### [TASK BRIEF]
Reproduce the records in full. Alter nothing.

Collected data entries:
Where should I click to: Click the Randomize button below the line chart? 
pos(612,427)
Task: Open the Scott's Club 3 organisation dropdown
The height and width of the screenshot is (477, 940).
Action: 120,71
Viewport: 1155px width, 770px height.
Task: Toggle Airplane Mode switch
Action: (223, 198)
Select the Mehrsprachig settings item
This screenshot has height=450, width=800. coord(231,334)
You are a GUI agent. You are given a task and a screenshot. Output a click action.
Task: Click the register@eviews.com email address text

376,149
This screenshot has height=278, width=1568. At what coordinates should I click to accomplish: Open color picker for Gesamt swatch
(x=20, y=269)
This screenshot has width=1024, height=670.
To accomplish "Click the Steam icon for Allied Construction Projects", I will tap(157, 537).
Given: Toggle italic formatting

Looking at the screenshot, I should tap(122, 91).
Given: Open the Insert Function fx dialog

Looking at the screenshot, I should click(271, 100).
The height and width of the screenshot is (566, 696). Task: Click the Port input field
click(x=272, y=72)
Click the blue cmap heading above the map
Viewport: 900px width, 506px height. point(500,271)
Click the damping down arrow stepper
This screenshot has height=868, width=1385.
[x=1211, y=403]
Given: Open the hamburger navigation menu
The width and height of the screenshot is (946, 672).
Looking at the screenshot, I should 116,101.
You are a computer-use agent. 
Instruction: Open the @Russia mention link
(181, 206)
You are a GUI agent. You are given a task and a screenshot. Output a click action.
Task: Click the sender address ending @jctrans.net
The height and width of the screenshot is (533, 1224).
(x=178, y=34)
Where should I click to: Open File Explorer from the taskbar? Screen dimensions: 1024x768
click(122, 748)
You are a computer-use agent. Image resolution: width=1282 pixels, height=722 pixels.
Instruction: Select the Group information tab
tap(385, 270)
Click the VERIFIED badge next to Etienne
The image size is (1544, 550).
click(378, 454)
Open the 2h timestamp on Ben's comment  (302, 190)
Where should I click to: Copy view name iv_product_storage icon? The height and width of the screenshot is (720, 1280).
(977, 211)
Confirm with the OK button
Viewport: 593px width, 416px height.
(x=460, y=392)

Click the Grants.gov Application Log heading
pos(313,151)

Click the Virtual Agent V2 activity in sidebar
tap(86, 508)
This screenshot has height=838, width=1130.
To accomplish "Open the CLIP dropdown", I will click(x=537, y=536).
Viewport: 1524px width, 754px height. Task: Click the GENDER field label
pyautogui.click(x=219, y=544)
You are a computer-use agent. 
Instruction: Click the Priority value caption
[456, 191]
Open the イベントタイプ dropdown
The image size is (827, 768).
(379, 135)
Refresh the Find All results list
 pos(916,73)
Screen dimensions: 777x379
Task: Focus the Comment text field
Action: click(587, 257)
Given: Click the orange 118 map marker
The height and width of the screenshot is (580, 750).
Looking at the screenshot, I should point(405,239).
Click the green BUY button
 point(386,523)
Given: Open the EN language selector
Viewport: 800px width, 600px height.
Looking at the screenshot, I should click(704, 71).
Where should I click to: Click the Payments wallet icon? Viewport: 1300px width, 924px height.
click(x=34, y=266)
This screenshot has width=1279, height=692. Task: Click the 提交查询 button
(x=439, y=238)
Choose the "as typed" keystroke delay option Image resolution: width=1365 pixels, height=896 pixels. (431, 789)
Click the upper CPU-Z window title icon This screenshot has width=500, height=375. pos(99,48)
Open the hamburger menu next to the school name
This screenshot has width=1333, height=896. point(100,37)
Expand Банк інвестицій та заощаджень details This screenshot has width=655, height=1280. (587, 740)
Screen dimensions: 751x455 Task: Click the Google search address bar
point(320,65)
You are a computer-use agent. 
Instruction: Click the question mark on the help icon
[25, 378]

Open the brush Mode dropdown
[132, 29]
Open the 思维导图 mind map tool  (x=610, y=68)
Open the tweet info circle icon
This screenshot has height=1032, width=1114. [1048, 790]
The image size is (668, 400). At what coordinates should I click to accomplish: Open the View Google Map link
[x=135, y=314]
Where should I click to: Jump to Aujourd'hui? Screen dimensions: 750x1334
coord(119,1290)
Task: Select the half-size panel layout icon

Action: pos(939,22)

### [RESULT]
Where should I click to: Click the Randomize button below the line chart? 
pos(612,427)
Task: Open the Scott's Club 3 organisation dropdown
The height and width of the screenshot is (477, 940).
Action: 120,71
Viewport: 1155px width, 770px height.
Task: Toggle Airplane Mode switch
Action: (223, 198)
Select the Mehrsprachig settings item
This screenshot has height=450, width=800. coord(231,334)
You are a GUI agent. You are given a task and a screenshot. Output a click action.
Task: Click the register@eviews.com email address text

376,149
This screenshot has height=278, width=1568. At what coordinates should I click to accomplish: Open color picker for Gesamt swatch
(x=20, y=269)
This screenshot has width=1024, height=670.
To accomplish "Click the Steam icon for Allied Construction Projects", I will tap(157, 537).
Given: Toggle italic formatting

Looking at the screenshot, I should tap(122, 91).
Given: Open the Insert Function fx dialog

Looking at the screenshot, I should click(271, 100).
The height and width of the screenshot is (566, 696). Task: Click the Port input field
click(x=272, y=72)
Click the blue cmap heading above the map
Viewport: 900px width, 506px height. point(500,271)
Click the damping down arrow stepper
This screenshot has height=868, width=1385.
[x=1211, y=403]
Given: Open the hamburger navigation menu
The width and height of the screenshot is (946, 672).
Looking at the screenshot, I should 116,101.
You are a computer-use agent. 
Instruction: Open the @Russia mention link
(181, 206)
You are a GUI agent. You are given a task and a screenshot. Output a click action.
Task: Click the sender address ending @jctrans.net
The height and width of the screenshot is (533, 1224).
(x=178, y=34)
Where should I click to: Open File Explorer from the taskbar? Screen dimensions: 1024x768
click(122, 748)
You are a computer-use agent. Image resolution: width=1282 pixels, height=722 pixels.
Instruction: Select the Group information tab
tap(385, 270)
Click the VERIFIED badge next to Etienne
The image size is (1544, 550).
click(378, 454)
Open the 2h timestamp on Ben's comment  (302, 190)
Where should I click to: Copy view name iv_product_storage icon? The height and width of the screenshot is (720, 1280).
(977, 211)
Confirm with the OK button
Viewport: 593px width, 416px height.
(x=460, y=392)

Click the Grants.gov Application Log heading
pos(313,151)

Click the Virtual Agent V2 activity in sidebar
tap(86, 508)
This screenshot has height=838, width=1130.
To accomplish "Open the CLIP dropdown", I will click(x=537, y=536).
Viewport: 1524px width, 754px height. Task: Click the GENDER field label
pyautogui.click(x=219, y=544)
You are a computer-use agent. 
Instruction: Click the Priority value caption
[456, 191]
Open the イベントタイプ dropdown
The image size is (827, 768).
(379, 135)
Refresh the Find All results list
 pos(916,73)
Screen dimensions: 777x379
Task: Focus the Comment text field
Action: click(587, 257)
Given: Click the orange 118 map marker
The height and width of the screenshot is (580, 750).
Looking at the screenshot, I should point(405,239).
Click the green BUY button
 point(386,523)
Given: Open the EN language selector
Viewport: 800px width, 600px height.
Looking at the screenshot, I should click(704, 71).
Where should I click to: Click the Payments wallet icon? Viewport: 1300px width, 924px height.
click(x=34, y=266)
This screenshot has width=1279, height=692. Task: Click the 提交查询 button
(x=439, y=238)
Choose the "as typed" keystroke delay option Image resolution: width=1365 pixels, height=896 pixels. (431, 789)
Click the upper CPU-Z window title icon This screenshot has width=500, height=375. pos(99,48)
Open the hamburger menu next to the school name
This screenshot has width=1333, height=896. point(100,37)
Expand Банк інвестицій та заощаджень details This screenshot has width=655, height=1280. (587, 740)
Screen dimensions: 751x455 Task: Click the Google search address bar
point(320,65)
You are a computer-use agent. 
Instruction: Click the question mark on the help icon
[25, 378]

Open the brush Mode dropdown
[132, 29]
Open the 思维导图 mind map tool  (x=610, y=68)
Open the tweet info circle icon
This screenshot has height=1032, width=1114. [1048, 790]
The image size is (668, 400). At what coordinates should I click to accomplish: Open the View Google Map link
[x=135, y=314]
Where should I click to: Jump to Aujourd'hui? Screen dimensions: 750x1334
coord(119,1290)
Task: Select the half-size panel layout icon

Action: pos(939,22)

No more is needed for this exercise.